Annex I – B. Description of Transfer

• Categories of data subjects: Customer’s authorised users; project participants/testers; other individuals whose data is included in Customer Data.

• Categories of personal data: names, business contact details, account identifiers, usage metadata; user-generated content including text, audio and video recordings, screen recordings, and tester data (e.g., email, demographic info such as location/age/gender) as chosen by the Customer.

• Sensitive data: only if provided by Customer in breach of restrictions or with explicit instructions and appropriate safeguards (not anticipated by default).

• Frequency of transfer: continuous and on demand during the Term.

• Nature and purpose of processing: hosting, storage, retrieval, display, transmission, analysis and support necessary to provide the Services; security, incident response; support; sub-processor provisioning.

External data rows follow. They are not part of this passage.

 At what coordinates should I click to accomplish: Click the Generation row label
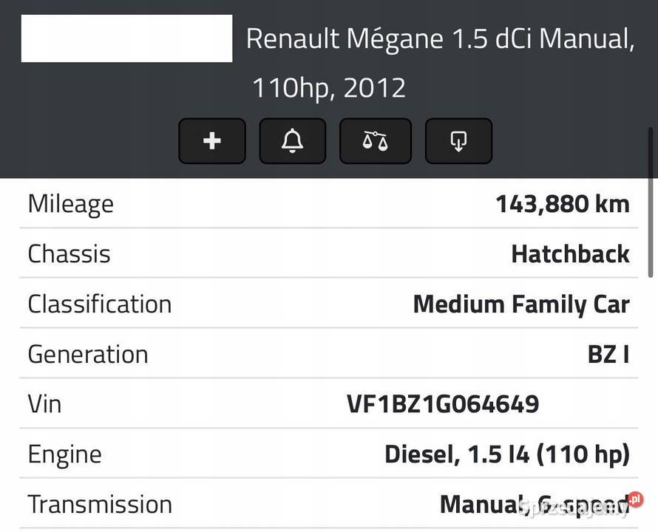(x=88, y=355)
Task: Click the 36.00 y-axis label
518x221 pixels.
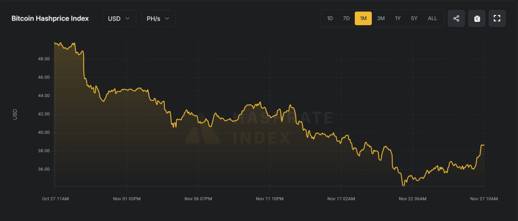Action: 44,170
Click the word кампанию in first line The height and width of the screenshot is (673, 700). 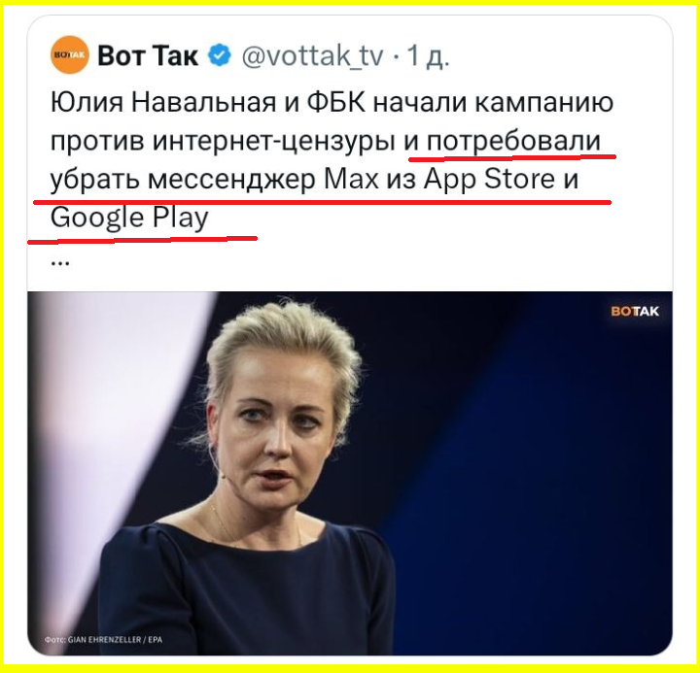click(543, 103)
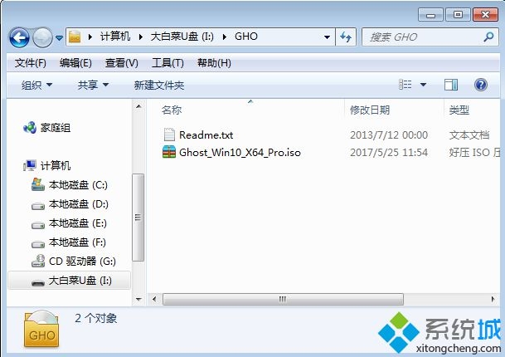Click the refresh icon beside address bar

[x=346, y=37]
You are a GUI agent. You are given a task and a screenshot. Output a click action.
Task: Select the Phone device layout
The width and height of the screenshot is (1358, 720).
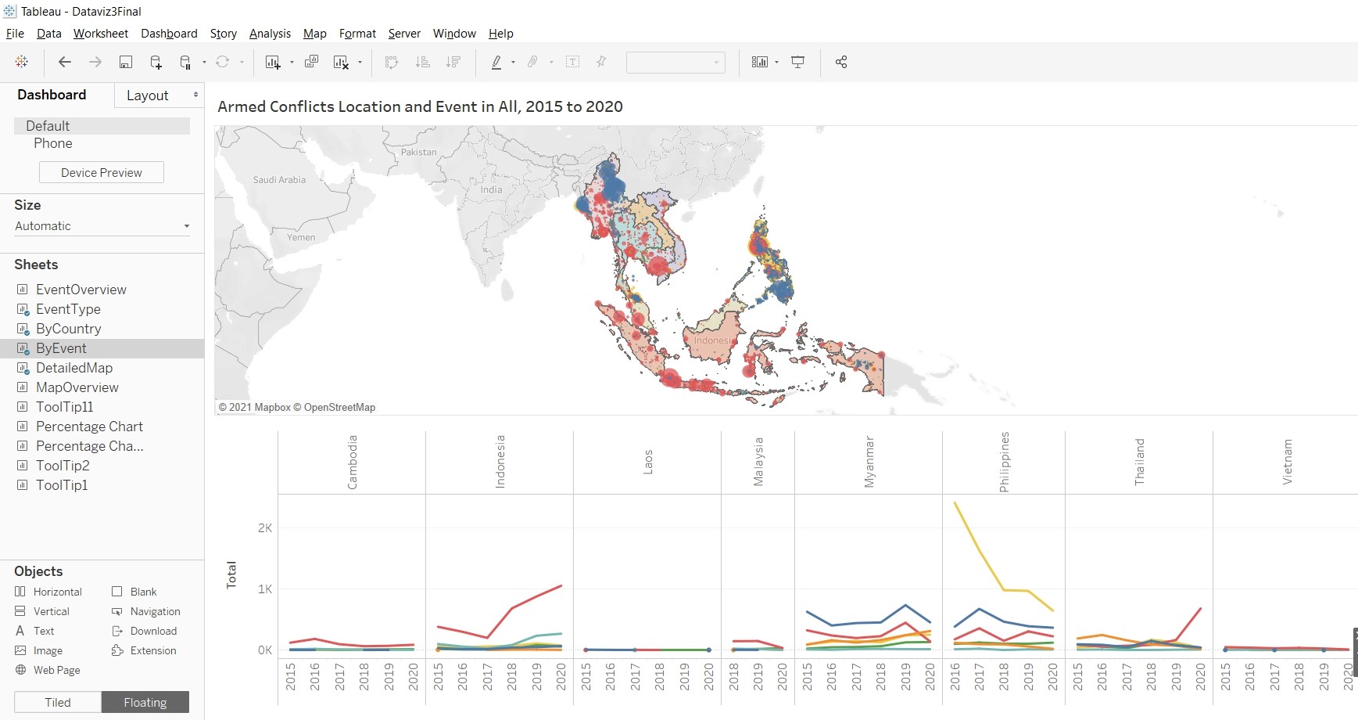[x=53, y=143]
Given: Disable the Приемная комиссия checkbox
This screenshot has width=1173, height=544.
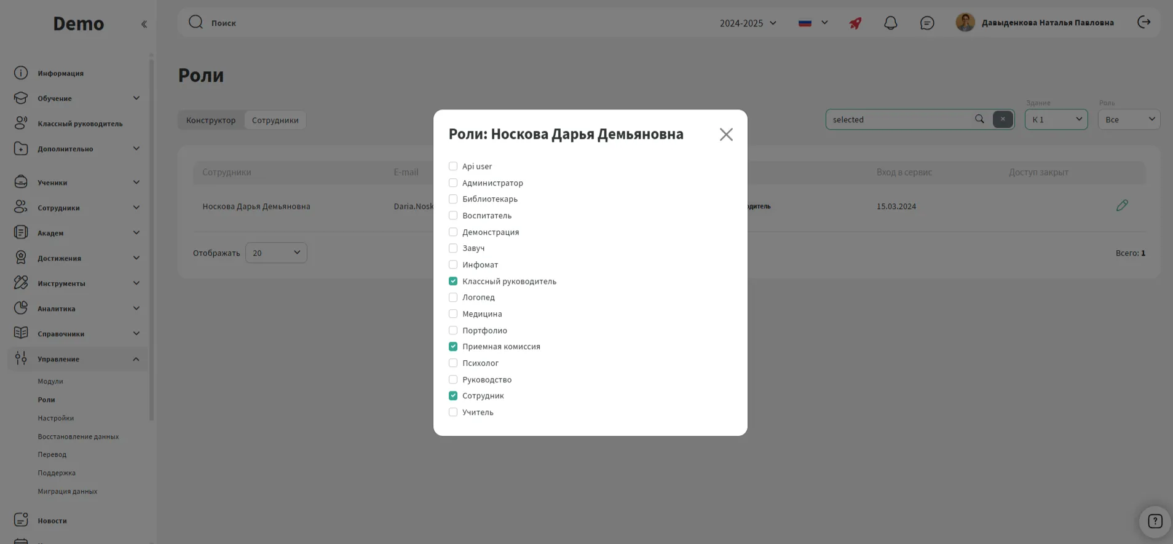Looking at the screenshot, I should pos(453,347).
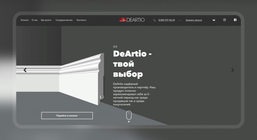
Task: Click the slide number 03 indicator
Action: tap(115, 47)
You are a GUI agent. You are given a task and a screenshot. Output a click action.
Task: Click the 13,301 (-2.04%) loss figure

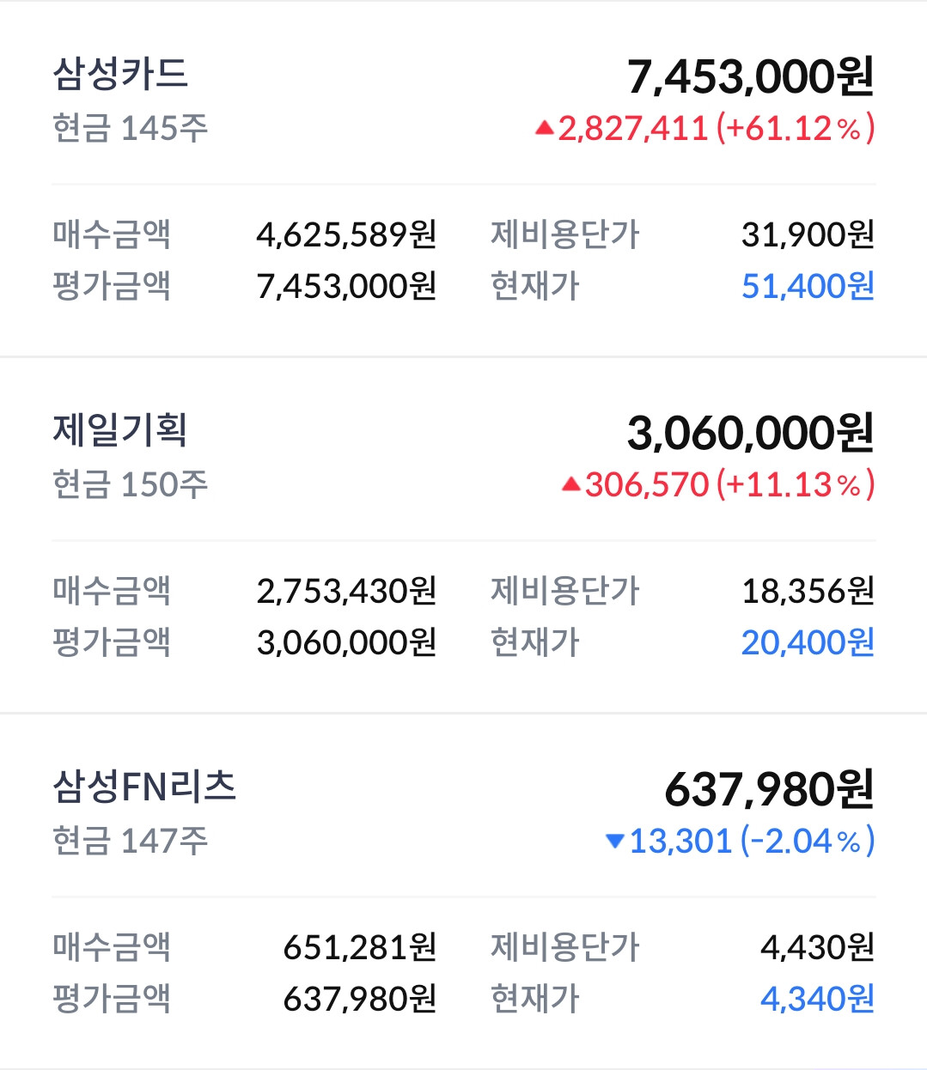coord(753,842)
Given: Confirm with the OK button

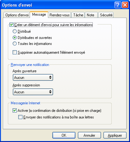Looking at the screenshot, I should [x=64, y=135].
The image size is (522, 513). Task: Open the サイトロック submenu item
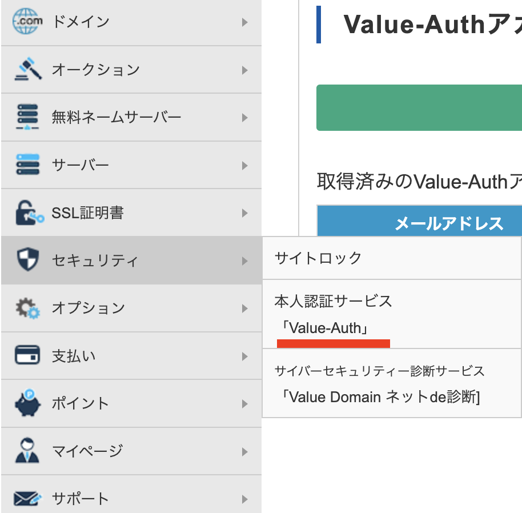(318, 258)
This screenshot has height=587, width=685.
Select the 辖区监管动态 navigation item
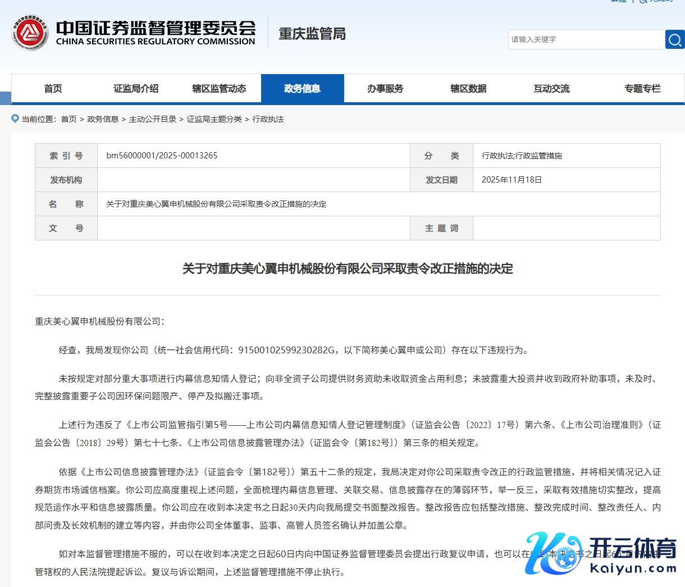click(x=219, y=89)
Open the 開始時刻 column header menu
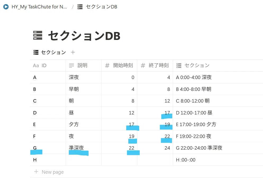 (x=119, y=66)
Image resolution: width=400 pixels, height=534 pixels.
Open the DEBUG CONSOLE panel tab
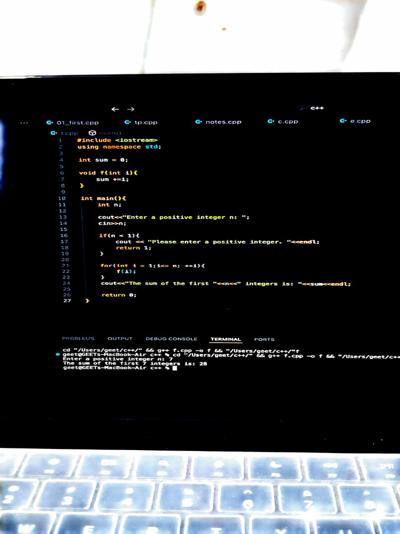[171, 339]
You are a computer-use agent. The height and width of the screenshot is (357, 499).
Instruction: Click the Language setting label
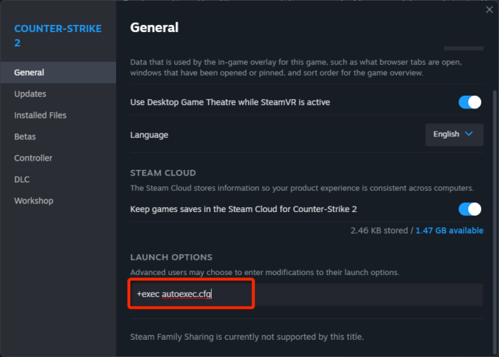pos(149,135)
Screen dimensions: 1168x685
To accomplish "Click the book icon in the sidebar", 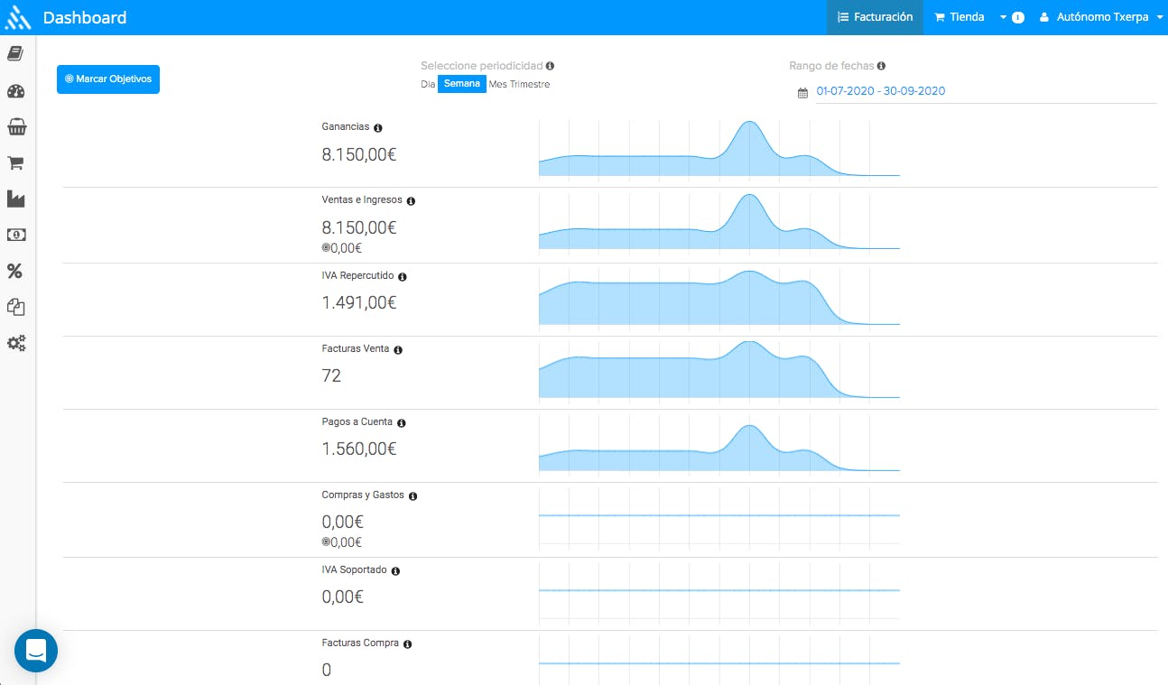I will (15, 54).
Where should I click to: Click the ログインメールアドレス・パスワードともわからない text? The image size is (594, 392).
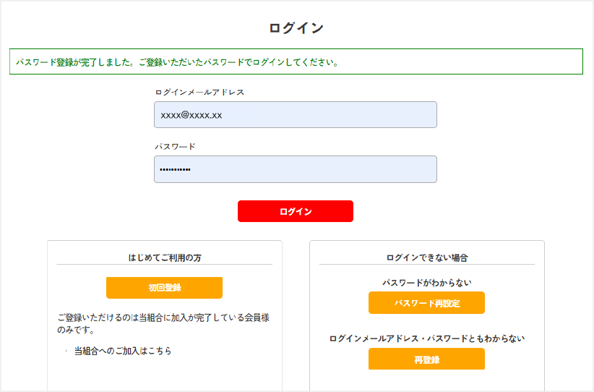[x=426, y=338]
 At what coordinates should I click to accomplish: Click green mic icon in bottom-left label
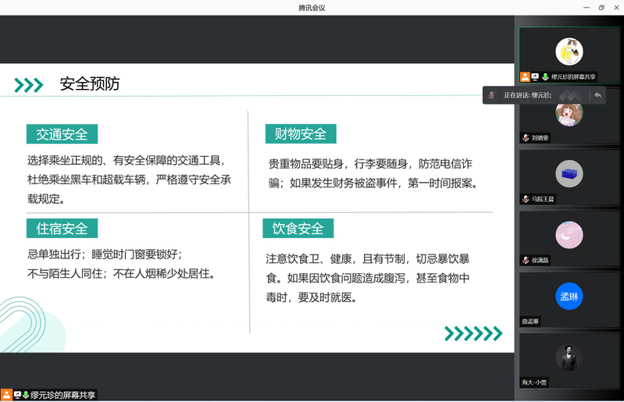pyautogui.click(x=26, y=395)
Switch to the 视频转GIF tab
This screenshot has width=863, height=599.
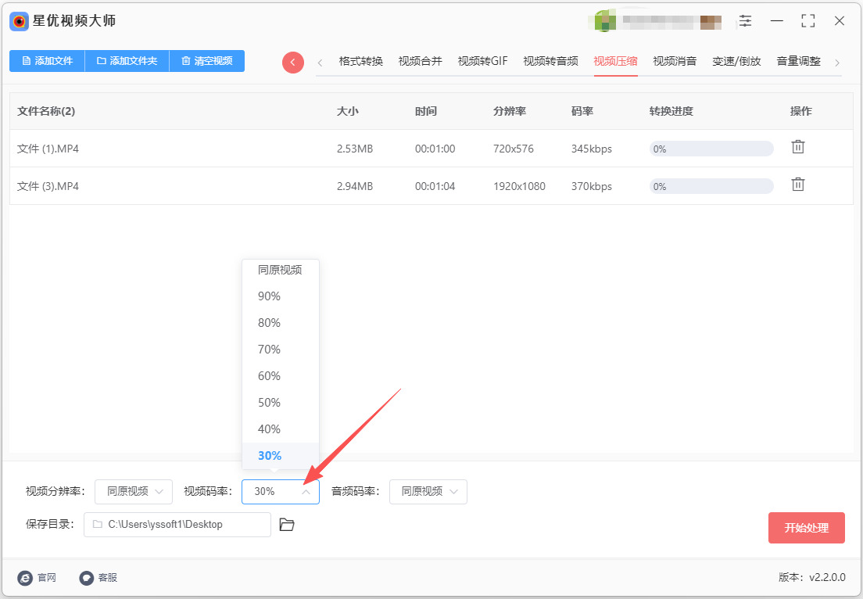482,61
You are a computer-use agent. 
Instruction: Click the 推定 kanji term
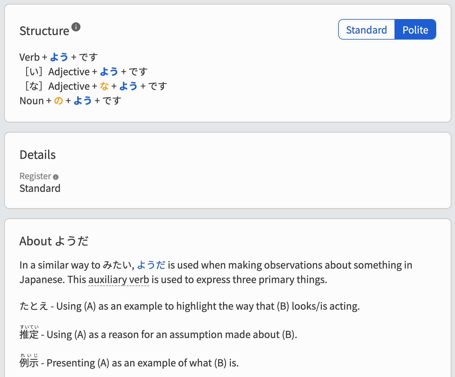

• Duration: Term of the agreement plus deletion period.

• Subject to onward transfers: yes, to authorised Sub-Processors for infrastructure/ancillary services.

Annex I – C. Competent Supervisory Authority

The supervisory authority of the EU Member State where the Customer is established; if not established in the EU, the Member State where the Customer’s EU representative is located; otherwise as determined under Clause 13 of the EU SCCs. 

Annex II – Technical and Organisational Measures (summary)

The Supplier maintains measures appropriate to the risk, including:

• governance & access control: role-based access, least privilege, MFA for privileged access; joiner-mover-leaver controls; regular access reviews;

• data security: TLS in transit; encryption at rest; key management; segregation of environments; data minimisation; secure deletion on deprovisioning;

• application & infra security: secure SDLC; code review; dependency management; vulnerability scanning and remediation; change management;

• business continuity: backups; tested restore; resilience/availability procedures;

• logging & monitoring: centralised logging, anomaly detection, security event monitoring;

• incident response: documented IR plan; breach triage/notification consistent with DPA obligations;

• personnel: confidentiality undertakings; security and privacy training;

• vendor management: due diligence, written terms mirroring Article 28 and SCC obligations;

• customer controls: admin features enabling Customer to manage users, roles and data retention;

• data subject rights support: processes and tooling to locate, correct, export and delete data.

Annex III – List of Sub-Processors

The sub-processors listed on the Supplier’s List of Sub-Processors as Updated from time to time, including their functions and locations; engagement is on the basis of written terms imposing data protection obligations no less protective than those set out in the SCCs and this DPA.